También aparece con distintos giros marcado en los sillares.
Se ha recogido en los sillares de 34 edificios medievales estudiados. 

9ª: LA FLECHA


Bastantes tipos de flechas aparecen como marcas de cantería en los sillares medievales, pero es ésta la más frecuente a la vez que la de trazado más simple.
La línea horizontal corresponde a los equinoccios y apunta hacia el orto o hacia el ocaso.
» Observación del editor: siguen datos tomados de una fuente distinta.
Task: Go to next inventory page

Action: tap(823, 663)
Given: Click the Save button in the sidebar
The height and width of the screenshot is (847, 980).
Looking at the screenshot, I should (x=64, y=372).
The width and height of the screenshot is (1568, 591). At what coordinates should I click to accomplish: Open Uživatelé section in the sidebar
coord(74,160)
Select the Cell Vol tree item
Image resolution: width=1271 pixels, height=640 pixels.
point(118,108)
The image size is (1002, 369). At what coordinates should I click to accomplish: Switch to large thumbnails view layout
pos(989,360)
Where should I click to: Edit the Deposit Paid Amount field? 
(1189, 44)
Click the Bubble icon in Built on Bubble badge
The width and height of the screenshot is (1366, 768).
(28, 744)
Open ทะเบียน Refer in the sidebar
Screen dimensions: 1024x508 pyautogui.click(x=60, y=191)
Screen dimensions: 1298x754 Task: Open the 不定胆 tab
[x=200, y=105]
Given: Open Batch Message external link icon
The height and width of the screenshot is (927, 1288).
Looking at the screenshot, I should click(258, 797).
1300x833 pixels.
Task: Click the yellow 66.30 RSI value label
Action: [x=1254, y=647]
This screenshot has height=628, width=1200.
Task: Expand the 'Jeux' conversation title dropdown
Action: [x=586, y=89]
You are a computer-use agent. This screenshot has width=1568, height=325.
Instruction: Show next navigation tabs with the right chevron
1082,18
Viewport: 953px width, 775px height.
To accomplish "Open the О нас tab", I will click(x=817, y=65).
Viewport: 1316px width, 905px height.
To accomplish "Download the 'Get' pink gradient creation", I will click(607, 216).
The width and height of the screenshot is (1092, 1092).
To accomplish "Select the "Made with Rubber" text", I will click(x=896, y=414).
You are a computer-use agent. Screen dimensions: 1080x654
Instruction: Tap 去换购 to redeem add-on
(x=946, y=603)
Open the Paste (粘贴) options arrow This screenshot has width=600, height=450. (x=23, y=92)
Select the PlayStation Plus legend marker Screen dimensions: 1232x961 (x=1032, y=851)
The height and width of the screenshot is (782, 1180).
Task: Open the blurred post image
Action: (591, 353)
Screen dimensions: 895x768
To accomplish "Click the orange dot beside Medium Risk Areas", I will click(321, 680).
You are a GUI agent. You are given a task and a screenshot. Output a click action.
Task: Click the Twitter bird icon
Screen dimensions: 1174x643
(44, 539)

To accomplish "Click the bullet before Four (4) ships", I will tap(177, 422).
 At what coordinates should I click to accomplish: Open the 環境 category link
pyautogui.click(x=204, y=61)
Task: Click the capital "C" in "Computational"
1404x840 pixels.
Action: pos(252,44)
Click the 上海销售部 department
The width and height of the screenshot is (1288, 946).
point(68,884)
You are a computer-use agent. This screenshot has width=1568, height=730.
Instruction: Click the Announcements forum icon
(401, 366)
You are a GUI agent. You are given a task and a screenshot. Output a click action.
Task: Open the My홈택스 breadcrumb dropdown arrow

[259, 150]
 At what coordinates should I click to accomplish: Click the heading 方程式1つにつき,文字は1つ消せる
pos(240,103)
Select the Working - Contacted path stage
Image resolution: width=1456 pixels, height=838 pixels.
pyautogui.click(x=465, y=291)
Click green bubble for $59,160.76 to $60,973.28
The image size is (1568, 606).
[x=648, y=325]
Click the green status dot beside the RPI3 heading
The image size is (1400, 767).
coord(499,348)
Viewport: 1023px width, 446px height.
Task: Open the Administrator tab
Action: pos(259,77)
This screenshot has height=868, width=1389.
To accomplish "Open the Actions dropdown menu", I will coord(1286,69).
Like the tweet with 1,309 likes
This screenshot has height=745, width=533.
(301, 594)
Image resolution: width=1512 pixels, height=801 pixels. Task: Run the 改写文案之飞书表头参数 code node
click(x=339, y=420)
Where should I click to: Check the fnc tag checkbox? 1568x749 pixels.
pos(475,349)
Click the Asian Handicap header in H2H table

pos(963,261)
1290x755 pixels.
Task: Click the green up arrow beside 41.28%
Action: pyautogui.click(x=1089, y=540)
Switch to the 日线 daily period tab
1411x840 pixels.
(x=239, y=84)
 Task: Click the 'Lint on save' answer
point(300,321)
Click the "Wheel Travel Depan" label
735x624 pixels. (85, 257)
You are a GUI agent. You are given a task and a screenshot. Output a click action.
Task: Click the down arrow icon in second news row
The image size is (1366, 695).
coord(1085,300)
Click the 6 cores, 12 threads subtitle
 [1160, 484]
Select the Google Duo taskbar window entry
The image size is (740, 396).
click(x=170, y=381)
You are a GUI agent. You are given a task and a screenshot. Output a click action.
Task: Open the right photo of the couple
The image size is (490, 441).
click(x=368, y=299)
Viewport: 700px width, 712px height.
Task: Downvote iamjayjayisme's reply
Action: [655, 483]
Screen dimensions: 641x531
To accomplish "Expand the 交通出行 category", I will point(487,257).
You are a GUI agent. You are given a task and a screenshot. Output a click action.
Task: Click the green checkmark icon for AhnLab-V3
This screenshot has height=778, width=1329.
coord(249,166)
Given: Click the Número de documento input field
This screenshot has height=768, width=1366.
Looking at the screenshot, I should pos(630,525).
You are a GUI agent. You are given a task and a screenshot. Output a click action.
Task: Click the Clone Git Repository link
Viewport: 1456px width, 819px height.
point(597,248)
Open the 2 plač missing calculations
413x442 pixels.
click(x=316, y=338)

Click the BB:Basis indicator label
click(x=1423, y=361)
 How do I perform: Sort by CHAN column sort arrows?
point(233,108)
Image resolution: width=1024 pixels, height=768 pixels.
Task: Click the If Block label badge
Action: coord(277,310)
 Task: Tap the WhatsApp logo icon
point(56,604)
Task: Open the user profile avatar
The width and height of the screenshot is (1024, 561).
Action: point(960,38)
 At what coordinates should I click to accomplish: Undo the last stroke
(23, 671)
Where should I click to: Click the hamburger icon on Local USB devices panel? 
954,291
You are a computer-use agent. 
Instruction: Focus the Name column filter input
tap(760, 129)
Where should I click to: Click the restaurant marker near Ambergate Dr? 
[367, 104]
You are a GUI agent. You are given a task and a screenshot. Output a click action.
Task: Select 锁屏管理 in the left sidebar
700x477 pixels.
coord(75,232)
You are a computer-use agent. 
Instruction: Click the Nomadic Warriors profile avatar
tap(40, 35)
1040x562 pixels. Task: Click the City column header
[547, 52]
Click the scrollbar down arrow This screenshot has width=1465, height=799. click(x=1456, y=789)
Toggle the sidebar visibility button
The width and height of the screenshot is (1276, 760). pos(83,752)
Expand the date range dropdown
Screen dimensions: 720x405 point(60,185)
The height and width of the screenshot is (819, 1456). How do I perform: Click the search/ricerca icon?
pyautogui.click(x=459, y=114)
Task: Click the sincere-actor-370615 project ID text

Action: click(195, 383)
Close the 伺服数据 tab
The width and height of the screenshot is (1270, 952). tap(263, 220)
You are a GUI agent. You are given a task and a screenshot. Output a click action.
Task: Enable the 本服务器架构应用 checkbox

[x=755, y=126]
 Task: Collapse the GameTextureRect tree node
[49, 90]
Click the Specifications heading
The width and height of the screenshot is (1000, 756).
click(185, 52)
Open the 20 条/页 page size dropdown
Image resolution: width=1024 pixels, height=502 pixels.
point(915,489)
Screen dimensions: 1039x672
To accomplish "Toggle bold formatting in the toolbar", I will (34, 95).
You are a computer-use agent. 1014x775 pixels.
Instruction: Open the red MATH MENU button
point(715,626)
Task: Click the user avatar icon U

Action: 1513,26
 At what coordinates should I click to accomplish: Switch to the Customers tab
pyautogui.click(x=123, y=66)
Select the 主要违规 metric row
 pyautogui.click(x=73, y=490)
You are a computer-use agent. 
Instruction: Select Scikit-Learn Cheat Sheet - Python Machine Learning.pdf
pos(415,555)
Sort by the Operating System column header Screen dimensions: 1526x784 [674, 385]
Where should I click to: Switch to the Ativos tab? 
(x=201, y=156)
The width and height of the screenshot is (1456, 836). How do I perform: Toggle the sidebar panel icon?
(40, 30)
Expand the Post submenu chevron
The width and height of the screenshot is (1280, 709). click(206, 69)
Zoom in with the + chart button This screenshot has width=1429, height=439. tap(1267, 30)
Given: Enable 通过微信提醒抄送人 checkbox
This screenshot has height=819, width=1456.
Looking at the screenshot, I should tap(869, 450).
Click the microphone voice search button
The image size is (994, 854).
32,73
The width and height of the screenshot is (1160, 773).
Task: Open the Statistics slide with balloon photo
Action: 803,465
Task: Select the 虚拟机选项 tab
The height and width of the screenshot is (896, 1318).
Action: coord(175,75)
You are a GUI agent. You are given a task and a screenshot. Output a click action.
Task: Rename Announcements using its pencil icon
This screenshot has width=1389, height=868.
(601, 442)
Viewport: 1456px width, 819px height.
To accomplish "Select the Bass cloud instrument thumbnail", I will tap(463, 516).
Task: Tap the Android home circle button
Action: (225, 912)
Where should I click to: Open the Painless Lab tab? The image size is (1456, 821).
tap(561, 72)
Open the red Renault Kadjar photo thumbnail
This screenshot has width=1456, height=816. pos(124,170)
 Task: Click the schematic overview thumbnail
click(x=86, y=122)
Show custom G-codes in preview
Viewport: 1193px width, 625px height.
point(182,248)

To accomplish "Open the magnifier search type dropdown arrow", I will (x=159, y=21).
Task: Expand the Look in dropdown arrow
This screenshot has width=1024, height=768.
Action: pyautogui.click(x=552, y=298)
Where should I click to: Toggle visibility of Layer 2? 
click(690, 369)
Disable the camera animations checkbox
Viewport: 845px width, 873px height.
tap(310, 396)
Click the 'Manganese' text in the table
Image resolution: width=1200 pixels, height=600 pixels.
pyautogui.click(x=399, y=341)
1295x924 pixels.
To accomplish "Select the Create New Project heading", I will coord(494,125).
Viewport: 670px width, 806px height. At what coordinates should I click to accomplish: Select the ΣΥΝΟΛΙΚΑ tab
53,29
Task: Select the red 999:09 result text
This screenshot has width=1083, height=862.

Desde ese punto se abre al encuentro de la línea este-oeste o viceversa correspondientes a los solsticios.
Son en total 32 edificios donde he visto esta tipo de flecha.
  
10ª: LA SIGMA GRIEGA O LA EME LATINA


Esta marca aparece por lo general tumbada en los sillares rectos, pero la he visto también de pie, como M sobre todo en tambores de columna donde, a veces, aparece con su eje de simetría que abarca todo el tambor.
Resulta de unir el orto con el ocaso del solsticio de verano y de este punto alcanzar el punto central de la cruz, que sería el punto central de la línea este-oeste de los equinoccios, para ir hacia la puesta de sol del solsticio de invierno y de aquí al orto del mismo y viceversa.
Esta marca aparece en 30 de los edificios estudiados.


Hasta aquí las diez marcas comunes que más veces se repiten. Lo hacen a lo largo del tiempo y del espacio, por lo que dudo sean la referencia o firma propia de un cantero concreto.